He has lived in Georgia for 40 years with his wife but the two of them have recently hit hard times.
“We used to make $200,000 a year, my wife and I. We owned a trucking company in 2013. She was a teacher, too. Now we’re on disability making $35,000,” he said.
Manna Drop began as a challenge to students from the previous deans of the Stafford School of Business, Dill and Susan Driscoll. Since then, the Manna Drop has become a student-led project with only minimal help from faculty.
Tom Grant, an associate professor at Abraham Baldwin, serves an advisory role for the group. “The way this group works is that it’s not a club. It’s not an organization. It’s five students who put this whole thing together. And I sit in with them only because Dill used to sit in with them before,” Grant said, “And Johnny Evans is the one that handles the foundation stuff so the money is stored there. They raise all the money. They plan it all. They do everything.”

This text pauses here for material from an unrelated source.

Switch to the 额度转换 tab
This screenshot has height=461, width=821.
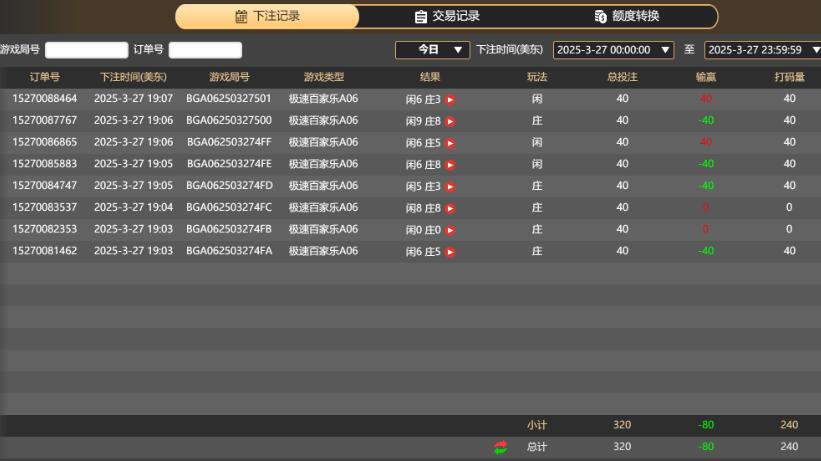coord(626,16)
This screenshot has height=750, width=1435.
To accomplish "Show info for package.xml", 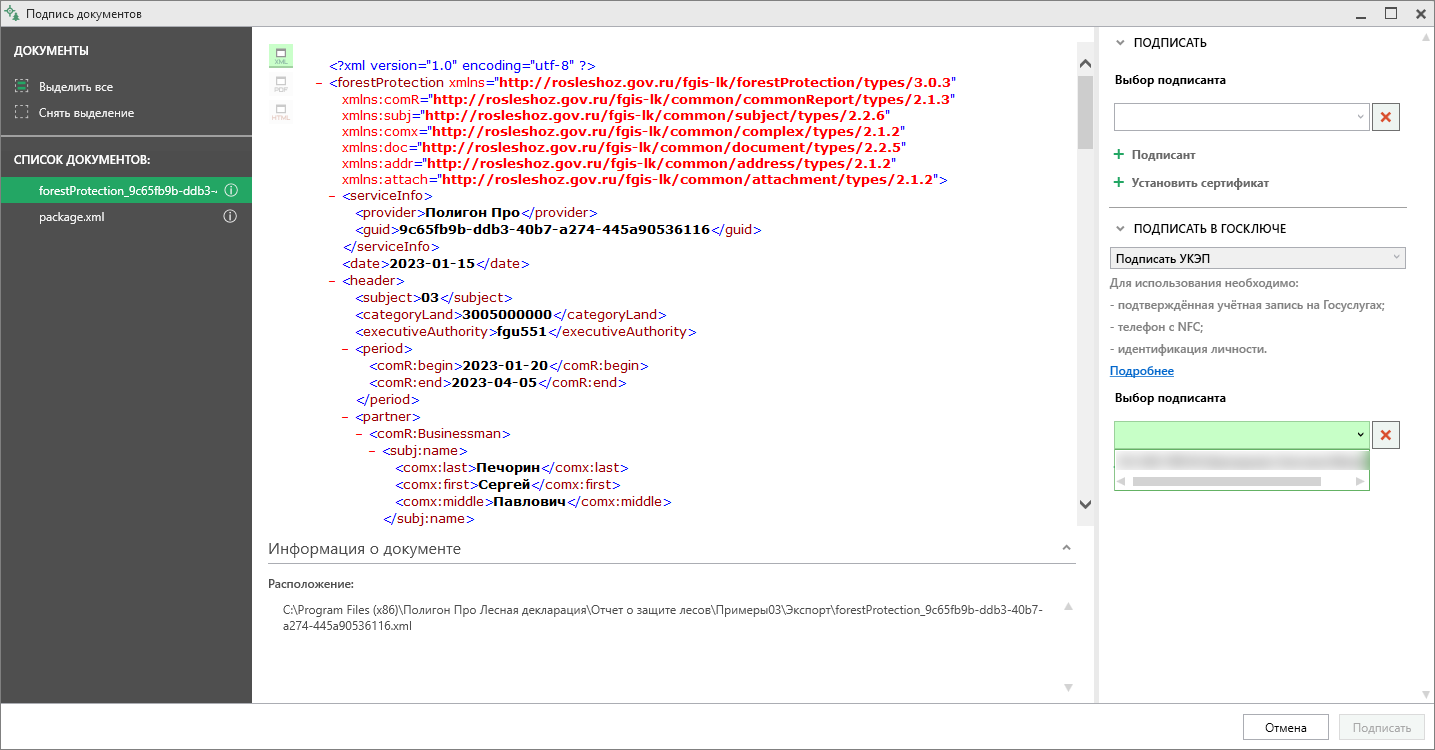I will (x=230, y=216).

“It’s just Lane Riley and a couple of the kids who’ve said we got to keep doing this. I’m so proud of them,” Dill said. “The sad part is we’re living off of last year’s fundraising. We had a wonderful team headed up by Caroline Langdale and Madison Woodson. We’ve got to replace that for next year.”
Riley says they plan to continue the Manna Drop next year and try to increase the meal count to 450 or 500 after how many people came this year. If you’d like to help donate or raise funds for the 2019 Manna Drop, contact Lane Riley at his email, lriley2@stallions.abac.edu.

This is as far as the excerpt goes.